The main building is known as the JW Little building and houses the players changing rooms, the Michael Kirkley Training Centre, coaching offices, as well as a lounge and terrace.

=== Renovations ===
In summer 2007, the AstroTurf was replaced by FieldTurf at a cost of approximately $1 million.

The stadium field and track underwent renovations in summer 2021 to replace the track surface and the artificial FieldTurf. Along with those playing surfaces, the stadium lights were upgraded to facilitate better visibility during night games. The budgeted cost for this project was $4.6 million.

== Notable events ==
The stadium hosts a number of events outside of the university. Every year, local London public schools through the Thames Valley School Board use the facilities often to host track and field events. The stadium also hosts local London high school football games known as Red Feather games, in which local senior high school football teams play their first game of the season.

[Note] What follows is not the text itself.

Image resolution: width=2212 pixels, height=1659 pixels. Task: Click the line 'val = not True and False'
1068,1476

The stadium was used as the main venue for the 2001 Canada Summer Games.

In 2002, the stadium was used for an exhibition CFL game between the Toronto Argonauts and Hamilton Tiger-Cats which was a sellout at 9,178 fans.

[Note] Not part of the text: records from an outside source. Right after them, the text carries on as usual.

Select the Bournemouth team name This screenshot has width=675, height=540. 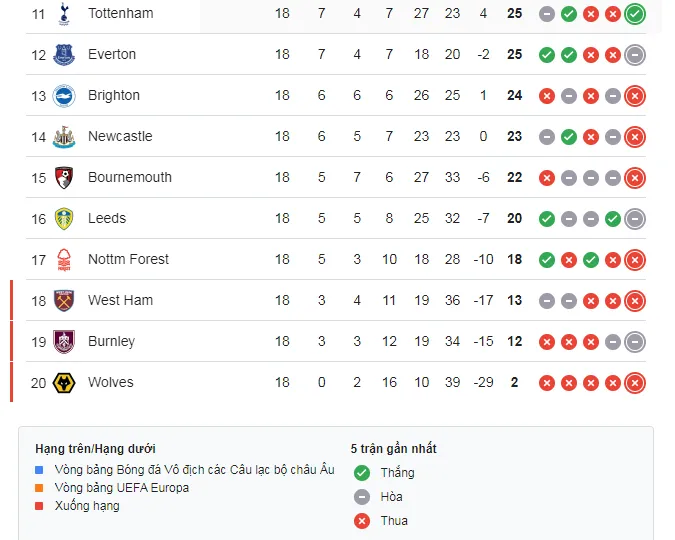pyautogui.click(x=130, y=177)
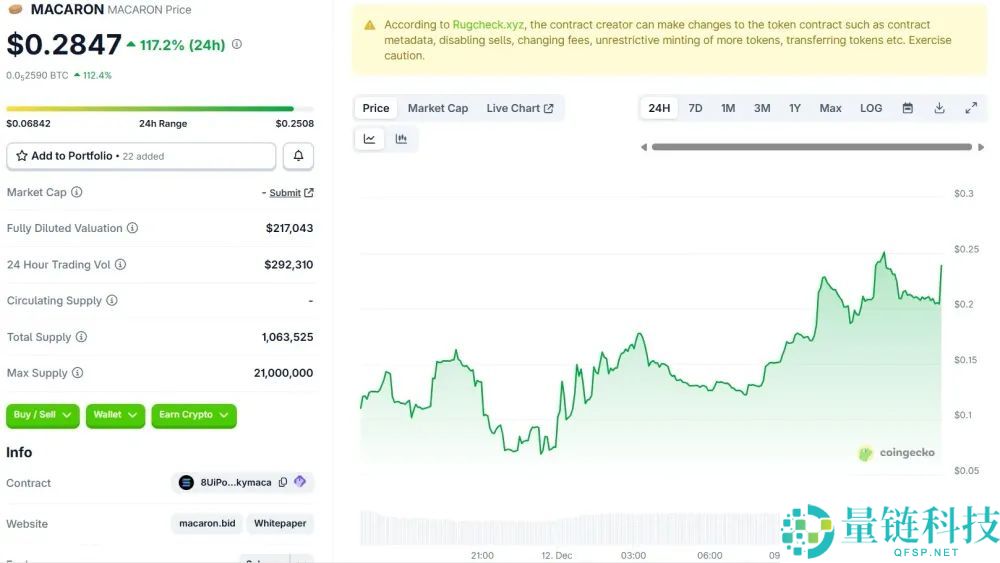Viewport: 1000px width, 563px height.
Task: Expand the Earn Crypto dropdown
Action: click(193, 415)
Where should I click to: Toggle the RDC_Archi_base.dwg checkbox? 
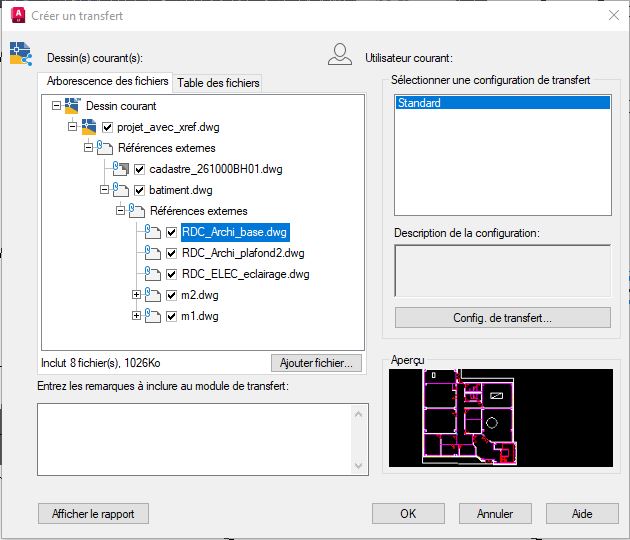172,232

The stadium was the host of the 2004 Men's Pan American Cup for the men's international field hockey championship.

In 2006, the stadium hosted the 2006 World Lacrosse Championship and the game attendance was 7,735.

London hosted the 2010 Canadian Special Olympics and the stadium became one of a number of venues across the city.

In the summer of 2018, the stadium was the main venue for the 2018 Ontario Summer Games. The stadium is again the main venue for the 2021 Ontario Summer Games, being held in London for the second time in a row.